PETALING JAYA: YTL Cement Bhd’s mandatory takeover offer of Lafarge Malaysia Bhd at RM3.75 per share is not fair and not reasonable, said AmInvestment Bank Bhd.
In its independent advice circular, AmInvestment Bank has recommended shareholders to reject the offer.
According to AmInvestment Bank, the offer price of RM3.75 is not fair as it is lower than and represents a discount from 2.2% to 18.5% over the range of fair values of RM3.83 per Lafarge share and RM4.60 per Lafarge share.
The range of fair values takes into consideration the revival/resumption and on-going review of large infrastructure projects and the emergence of the enlarged YTL Cement Group as a clear market leader with capacity share of about 63% in Peninsular Malaysia, which may potentially increase the demand and average selling price of cement.
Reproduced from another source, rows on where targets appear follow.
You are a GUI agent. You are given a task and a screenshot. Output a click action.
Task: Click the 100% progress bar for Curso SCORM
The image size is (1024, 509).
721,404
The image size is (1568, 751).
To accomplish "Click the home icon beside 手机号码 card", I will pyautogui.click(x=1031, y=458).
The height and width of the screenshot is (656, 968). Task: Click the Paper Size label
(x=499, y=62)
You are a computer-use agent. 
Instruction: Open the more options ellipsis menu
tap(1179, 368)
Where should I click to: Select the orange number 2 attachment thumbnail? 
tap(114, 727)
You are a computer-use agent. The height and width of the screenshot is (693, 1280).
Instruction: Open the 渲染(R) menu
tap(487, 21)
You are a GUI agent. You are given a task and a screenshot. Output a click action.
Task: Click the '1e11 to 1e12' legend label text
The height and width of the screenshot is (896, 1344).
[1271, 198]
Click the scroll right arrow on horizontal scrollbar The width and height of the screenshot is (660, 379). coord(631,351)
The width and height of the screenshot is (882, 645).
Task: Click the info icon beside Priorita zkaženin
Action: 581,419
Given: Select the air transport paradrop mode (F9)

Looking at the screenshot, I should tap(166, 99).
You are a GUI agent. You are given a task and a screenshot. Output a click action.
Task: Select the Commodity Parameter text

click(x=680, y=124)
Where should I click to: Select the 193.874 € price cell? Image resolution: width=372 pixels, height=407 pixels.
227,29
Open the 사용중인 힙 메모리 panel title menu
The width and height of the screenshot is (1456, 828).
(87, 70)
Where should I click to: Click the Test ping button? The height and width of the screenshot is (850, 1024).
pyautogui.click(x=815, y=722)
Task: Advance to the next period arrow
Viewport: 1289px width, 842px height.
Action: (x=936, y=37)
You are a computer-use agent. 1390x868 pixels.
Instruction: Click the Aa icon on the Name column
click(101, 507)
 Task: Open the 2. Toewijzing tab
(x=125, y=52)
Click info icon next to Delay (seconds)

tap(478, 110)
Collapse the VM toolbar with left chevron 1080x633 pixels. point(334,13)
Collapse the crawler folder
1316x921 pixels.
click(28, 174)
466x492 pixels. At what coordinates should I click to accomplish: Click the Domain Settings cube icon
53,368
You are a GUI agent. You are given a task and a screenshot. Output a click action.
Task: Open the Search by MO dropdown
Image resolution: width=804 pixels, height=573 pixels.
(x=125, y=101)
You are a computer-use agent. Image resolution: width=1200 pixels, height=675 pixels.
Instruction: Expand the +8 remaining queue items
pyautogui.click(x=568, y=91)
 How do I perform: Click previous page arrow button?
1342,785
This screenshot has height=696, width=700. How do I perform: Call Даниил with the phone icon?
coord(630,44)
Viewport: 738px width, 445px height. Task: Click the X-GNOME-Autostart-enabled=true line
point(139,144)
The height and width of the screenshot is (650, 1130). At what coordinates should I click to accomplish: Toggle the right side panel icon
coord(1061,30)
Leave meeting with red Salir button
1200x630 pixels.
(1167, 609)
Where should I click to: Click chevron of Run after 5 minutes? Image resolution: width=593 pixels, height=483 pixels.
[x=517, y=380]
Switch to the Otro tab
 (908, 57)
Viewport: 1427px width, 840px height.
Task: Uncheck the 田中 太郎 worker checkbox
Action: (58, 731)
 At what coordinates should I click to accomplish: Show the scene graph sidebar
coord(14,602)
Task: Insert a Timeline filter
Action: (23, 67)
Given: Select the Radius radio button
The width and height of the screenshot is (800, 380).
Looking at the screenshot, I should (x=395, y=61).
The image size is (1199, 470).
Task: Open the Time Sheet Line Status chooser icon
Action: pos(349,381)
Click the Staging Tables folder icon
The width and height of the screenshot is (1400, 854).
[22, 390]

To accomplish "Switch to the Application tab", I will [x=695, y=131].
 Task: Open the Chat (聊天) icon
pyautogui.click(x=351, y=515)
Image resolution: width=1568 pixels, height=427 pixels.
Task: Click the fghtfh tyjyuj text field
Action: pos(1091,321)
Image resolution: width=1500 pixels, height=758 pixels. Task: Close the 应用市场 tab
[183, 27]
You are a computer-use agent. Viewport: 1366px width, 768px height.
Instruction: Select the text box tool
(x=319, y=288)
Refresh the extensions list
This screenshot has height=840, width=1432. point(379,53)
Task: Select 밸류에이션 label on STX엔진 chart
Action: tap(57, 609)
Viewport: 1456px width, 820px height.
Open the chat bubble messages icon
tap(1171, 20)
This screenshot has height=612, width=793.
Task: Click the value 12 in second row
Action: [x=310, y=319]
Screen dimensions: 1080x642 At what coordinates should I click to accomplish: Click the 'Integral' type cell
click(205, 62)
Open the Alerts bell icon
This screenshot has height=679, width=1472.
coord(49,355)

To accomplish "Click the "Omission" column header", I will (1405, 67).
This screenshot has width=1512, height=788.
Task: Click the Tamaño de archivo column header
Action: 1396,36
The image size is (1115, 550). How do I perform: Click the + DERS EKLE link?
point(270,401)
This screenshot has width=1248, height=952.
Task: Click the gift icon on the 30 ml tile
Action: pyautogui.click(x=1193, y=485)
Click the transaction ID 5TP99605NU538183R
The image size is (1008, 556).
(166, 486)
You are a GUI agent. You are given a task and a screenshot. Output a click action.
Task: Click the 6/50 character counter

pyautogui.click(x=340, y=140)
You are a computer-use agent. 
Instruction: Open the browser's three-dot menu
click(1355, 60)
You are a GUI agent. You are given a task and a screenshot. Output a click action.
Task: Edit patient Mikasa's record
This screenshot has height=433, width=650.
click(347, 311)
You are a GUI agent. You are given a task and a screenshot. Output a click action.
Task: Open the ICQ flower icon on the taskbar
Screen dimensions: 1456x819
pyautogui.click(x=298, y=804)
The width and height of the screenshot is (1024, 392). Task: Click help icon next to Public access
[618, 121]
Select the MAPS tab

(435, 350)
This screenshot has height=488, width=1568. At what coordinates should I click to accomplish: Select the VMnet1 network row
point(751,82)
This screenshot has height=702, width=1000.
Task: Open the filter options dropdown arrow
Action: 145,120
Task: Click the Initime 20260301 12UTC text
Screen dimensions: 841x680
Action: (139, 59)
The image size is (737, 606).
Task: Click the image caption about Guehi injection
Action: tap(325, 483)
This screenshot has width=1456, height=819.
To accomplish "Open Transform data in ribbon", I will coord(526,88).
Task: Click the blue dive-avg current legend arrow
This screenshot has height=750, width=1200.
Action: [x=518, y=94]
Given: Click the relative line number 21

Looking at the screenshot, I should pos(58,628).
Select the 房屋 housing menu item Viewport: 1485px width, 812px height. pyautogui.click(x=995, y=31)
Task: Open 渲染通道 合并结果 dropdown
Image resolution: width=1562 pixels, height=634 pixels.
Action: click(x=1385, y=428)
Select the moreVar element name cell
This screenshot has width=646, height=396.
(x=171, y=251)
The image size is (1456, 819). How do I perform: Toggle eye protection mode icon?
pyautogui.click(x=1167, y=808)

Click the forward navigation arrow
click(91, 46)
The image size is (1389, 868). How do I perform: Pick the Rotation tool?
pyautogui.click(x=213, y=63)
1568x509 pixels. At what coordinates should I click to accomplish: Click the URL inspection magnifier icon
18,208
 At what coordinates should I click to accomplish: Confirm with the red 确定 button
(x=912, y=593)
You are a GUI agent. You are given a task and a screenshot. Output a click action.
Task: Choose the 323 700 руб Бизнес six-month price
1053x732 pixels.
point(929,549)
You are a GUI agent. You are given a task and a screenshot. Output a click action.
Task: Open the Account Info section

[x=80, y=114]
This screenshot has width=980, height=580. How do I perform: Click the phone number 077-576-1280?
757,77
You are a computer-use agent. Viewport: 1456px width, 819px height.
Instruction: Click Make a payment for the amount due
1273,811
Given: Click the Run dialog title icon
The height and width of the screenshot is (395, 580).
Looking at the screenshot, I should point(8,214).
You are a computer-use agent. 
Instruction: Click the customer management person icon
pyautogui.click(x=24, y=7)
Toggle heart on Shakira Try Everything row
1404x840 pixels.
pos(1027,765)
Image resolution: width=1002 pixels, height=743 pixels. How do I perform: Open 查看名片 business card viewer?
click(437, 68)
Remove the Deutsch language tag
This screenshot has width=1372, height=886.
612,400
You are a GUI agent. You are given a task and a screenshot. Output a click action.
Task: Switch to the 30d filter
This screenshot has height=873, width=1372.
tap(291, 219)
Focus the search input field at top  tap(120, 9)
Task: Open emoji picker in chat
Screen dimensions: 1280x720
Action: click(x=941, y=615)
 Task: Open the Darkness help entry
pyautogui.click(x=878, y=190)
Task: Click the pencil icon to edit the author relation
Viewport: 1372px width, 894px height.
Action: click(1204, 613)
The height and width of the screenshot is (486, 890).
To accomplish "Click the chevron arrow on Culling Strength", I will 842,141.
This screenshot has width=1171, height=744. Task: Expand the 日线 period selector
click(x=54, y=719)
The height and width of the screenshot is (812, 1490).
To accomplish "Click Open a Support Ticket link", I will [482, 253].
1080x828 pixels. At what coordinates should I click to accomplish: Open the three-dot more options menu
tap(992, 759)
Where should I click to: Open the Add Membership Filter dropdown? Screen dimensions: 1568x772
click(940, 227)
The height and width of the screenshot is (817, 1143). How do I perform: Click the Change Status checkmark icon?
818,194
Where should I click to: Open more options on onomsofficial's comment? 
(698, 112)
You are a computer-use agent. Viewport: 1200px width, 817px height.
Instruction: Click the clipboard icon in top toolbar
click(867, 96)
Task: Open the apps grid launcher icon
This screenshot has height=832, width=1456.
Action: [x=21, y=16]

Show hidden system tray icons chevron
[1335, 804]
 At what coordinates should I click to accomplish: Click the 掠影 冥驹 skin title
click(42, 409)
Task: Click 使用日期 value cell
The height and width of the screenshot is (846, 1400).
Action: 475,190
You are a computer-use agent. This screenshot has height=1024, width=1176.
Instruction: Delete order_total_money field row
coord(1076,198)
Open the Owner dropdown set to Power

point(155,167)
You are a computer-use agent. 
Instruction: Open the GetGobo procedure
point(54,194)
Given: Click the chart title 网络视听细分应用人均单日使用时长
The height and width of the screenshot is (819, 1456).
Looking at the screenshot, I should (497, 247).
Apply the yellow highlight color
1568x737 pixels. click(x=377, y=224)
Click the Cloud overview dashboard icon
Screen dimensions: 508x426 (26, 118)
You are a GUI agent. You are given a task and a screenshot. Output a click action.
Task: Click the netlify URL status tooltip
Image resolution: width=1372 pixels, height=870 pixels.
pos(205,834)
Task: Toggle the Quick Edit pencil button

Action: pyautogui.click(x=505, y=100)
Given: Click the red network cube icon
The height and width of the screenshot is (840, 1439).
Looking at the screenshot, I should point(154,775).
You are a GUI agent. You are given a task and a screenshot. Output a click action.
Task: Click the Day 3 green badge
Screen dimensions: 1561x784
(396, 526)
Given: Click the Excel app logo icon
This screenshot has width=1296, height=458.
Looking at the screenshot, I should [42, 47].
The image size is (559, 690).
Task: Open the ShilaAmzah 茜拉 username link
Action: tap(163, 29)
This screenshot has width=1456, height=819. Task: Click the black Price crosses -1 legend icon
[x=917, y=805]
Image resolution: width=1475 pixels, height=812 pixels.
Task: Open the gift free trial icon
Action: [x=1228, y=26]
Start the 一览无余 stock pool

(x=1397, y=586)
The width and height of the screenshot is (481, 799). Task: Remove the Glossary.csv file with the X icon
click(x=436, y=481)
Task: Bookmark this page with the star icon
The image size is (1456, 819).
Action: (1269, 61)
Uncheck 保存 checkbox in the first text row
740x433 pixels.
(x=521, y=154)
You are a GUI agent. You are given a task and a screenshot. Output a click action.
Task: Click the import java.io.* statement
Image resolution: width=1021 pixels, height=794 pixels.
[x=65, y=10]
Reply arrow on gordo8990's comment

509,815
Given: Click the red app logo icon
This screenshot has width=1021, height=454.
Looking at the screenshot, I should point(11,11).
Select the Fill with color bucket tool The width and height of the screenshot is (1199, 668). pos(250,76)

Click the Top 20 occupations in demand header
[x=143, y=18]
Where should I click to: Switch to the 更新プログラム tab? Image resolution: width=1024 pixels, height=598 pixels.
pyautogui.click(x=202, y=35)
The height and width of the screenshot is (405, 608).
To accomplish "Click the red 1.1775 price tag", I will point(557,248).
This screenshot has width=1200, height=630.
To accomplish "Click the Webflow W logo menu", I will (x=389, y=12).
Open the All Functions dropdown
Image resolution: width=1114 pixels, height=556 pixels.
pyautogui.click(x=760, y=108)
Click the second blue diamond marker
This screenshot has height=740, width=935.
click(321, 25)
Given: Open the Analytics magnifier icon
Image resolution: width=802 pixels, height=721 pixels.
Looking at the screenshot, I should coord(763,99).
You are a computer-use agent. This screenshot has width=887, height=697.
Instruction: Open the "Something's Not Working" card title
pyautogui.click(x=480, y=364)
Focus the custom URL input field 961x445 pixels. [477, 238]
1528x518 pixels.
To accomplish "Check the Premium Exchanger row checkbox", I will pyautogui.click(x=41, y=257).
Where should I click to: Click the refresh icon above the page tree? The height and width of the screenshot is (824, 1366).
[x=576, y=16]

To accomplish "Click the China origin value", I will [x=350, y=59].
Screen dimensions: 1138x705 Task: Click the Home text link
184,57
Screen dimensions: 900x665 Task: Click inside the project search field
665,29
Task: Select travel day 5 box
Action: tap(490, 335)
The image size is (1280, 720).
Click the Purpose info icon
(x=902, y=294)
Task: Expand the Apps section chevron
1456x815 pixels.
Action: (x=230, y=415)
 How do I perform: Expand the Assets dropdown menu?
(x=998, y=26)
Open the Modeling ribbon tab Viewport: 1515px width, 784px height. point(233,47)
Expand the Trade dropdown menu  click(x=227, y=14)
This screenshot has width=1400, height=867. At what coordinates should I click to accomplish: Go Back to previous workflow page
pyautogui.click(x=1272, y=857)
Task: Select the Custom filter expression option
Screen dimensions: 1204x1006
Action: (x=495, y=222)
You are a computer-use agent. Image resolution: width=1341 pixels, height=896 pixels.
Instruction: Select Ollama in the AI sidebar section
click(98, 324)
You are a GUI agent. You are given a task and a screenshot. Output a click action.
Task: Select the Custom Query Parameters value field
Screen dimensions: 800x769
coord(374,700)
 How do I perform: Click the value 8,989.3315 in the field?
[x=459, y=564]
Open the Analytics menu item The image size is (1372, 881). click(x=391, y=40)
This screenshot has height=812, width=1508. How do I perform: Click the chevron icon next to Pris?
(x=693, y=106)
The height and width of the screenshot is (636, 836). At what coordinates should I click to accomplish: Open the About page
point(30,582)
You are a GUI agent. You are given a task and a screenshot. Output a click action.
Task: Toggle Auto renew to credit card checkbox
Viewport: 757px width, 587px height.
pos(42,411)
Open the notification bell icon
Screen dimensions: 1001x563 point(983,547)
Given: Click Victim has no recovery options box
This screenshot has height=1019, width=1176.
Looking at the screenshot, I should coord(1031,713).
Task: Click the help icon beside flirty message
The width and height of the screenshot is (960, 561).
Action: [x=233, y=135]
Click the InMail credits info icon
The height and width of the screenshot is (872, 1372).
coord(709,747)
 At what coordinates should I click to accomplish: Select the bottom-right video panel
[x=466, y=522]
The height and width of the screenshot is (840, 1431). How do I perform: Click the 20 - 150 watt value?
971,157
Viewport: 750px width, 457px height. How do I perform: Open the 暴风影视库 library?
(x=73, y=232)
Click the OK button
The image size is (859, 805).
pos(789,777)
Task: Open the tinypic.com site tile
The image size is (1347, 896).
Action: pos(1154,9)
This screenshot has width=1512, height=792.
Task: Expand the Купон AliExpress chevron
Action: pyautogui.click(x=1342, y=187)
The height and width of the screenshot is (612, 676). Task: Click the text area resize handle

“One of the main reasons for the current low market price of Lafarge shares which has been trading below the offer price since May 2018 up to the notice is due to the suspension announcements.
“Hence, the implementation of large infrastructure projects and/or fruitful initiative of the Malaysian government in promoting affordable housing may potentially increase cement demand and contribute positively to the financial results of Lafarge group and share price movement of Lafarge shares,” it said.
It also said that the offer is not reasonable as it is the intention of YTL Cement to maintain the listing status of Lafarge and keep the shares traded unless YTL Cement either individually or jointly with its associates hold in aggregate 90% or more of Lafarge shares and Lafarge does not comply with the public spread requirement.
“Notwithstanding that the Lafarge shares are relatively illiquid, holders who hold small blocks of Lafarge shares may still have the opportunity to dispose of their shares in the open market subsequent to the closing date as the offeror intends to maintain the listing status of Lafarge,” it added.
At the noon break, Lafarge’s share price was unchanged at RM3.75 on 163,800 shares done.